Some (McBarnet, 2006) emphasize the delegated nature of internal control is to ensure the proper implementation of the decisions taken earlier. Internal control ensures that hierarchical coordination, formal and informal working properly and ensure effective coordination between individuals. It ensures that decisions taken by leaders are implemented by all employees of the enterprise. Such a design is obviously very broad, and we note in passing that it does not immediately grant a specific role in financial or accounting dimension. Found another body design with Victor & Cullen (1997), which incorporates the expensive Anthony triptych: strategic control, management control, operational control (or running). Internal control is the sum of these three segments, which also refers to a hierarchical conceptualization and delegate control system. Ouchi (1979) like Victor & Cullen also speaks of "organizational control" which "can be reinforced through informal mechanisms such as corporate culture. In this sense, one can wonder about the limits of internal control. Control is a tool to reduce transaction costs, a tool that would tend to strengthen naturally in a highly integrated company, but whose boundaries become blurred when the outsourcing operations lead to inter-organizational business models. This confrontation of definitions allows us to think that a careful reading of the reports written by the leaders, would reveal diversity of approaches related to the co-existence of conceptual frameworks.
Basically, it is the manager who makes the internal control and defines the controls that allow it to manage the achievement of its objectives. Therefore, the internal control exists everywhere. Large corporations are themselves affected by the internal control requirements, such as having a compliance officer as well as very specific levels of internal control. If listed institutions and sectors heavily regulated in this area, have a highly structured internal control, it is relevant in any kind of company, regardless of its size or activity. But there is for any business a double issue of performance and security processes, because none is immune to error, fraud, be abused by others, internal risk external. The challenge is to find the right balance, depending on the size, culture and especially of business risk.
Having effective internal control is not necessarily needs big, heavy and costly bureaucracy because more the internal control procedures are simple, known and accepted, more internal control is effective. Stack layers of control or have cumbersome procedures are inherently antithetical to the purpose of internal control, which is a matter of efficiency and performance. If the company does not have a culture of control, the risk is that the procedures are not followed and they are perceived as bureaucratic.

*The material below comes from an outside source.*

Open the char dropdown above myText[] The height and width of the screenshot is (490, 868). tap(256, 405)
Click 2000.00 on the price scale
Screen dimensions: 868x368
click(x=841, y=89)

Thus, the recipe lies in the right dosage but that is not always easy to achieve. It is to believe that there are good practices everywhere. But this is far from proven. Moreover, the requirements of internal control aimed at the sincerity of the image performance than the latter. The law also does not pretend to make companies more efficient, it seeks to influence the quality of financial reporting. Nevertheless, despite all the laws, regulations and formal layers of control frauds are far from extinct. Without informality - value management, ethics, the "tone at the top" - the internal control may not work quite correctly. However, if the two sides work together, it can be a true bulwark against fraud.